— Begin —

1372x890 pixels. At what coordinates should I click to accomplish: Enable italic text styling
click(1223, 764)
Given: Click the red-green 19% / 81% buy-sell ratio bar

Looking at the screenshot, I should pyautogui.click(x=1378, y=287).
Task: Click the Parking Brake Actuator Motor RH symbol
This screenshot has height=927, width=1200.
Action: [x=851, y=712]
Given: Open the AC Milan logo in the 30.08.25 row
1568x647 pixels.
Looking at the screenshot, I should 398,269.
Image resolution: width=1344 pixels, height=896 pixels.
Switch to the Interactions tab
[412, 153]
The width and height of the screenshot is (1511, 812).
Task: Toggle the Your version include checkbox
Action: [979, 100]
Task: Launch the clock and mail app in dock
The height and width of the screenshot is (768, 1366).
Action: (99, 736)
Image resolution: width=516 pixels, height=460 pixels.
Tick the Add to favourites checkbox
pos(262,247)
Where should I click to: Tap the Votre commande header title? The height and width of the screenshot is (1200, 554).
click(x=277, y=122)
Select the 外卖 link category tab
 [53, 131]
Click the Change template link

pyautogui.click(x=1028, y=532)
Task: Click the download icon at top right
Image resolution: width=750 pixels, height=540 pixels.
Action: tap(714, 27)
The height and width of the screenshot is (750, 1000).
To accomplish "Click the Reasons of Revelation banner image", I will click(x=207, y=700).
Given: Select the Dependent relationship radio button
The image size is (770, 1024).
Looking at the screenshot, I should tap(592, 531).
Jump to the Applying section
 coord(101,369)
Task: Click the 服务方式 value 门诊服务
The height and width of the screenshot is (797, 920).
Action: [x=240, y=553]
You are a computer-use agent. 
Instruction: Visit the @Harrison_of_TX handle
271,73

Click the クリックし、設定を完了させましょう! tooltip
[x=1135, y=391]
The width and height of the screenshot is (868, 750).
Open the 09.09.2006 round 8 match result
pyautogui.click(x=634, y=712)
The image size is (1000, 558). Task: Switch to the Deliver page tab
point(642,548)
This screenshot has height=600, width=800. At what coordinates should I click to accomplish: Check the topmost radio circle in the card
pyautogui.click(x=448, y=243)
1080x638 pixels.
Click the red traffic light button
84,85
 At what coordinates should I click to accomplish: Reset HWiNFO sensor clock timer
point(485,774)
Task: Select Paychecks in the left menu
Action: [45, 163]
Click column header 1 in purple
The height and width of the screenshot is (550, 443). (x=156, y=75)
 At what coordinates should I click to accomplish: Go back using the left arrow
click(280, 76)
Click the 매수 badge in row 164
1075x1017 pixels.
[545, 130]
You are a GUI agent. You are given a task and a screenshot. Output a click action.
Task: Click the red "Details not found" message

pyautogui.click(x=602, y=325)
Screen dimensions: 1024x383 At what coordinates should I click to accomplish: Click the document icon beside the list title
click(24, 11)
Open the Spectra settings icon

— End —

Task goal ▸ Retype the data from the line with "Task: Click the download icon at top right" to the line with "[x=1135, y=391]", reproducing every line between them without any change.

Reply to the task ▸
Task: Click the download icon at top right
Image resolution: width=750 pixels, height=540 pixels.
Action: tap(714, 27)
The height and width of the screenshot is (750, 1000).
To accomplish "Click the Reasons of Revelation banner image", I will click(x=207, y=700).
Given: Select the Dependent relationship radio button
The image size is (770, 1024).
Looking at the screenshot, I should tap(592, 531).
Jump to the Applying section
 coord(101,369)
Task: Click the 服务方式 value 门诊服务
The height and width of the screenshot is (797, 920).
Action: [x=240, y=553]
You are a computer-use agent. 
Instruction: Visit the @Harrison_of_TX handle
271,73

Click the クリックし、設定を完了させましょう! tooltip
[x=1135, y=391]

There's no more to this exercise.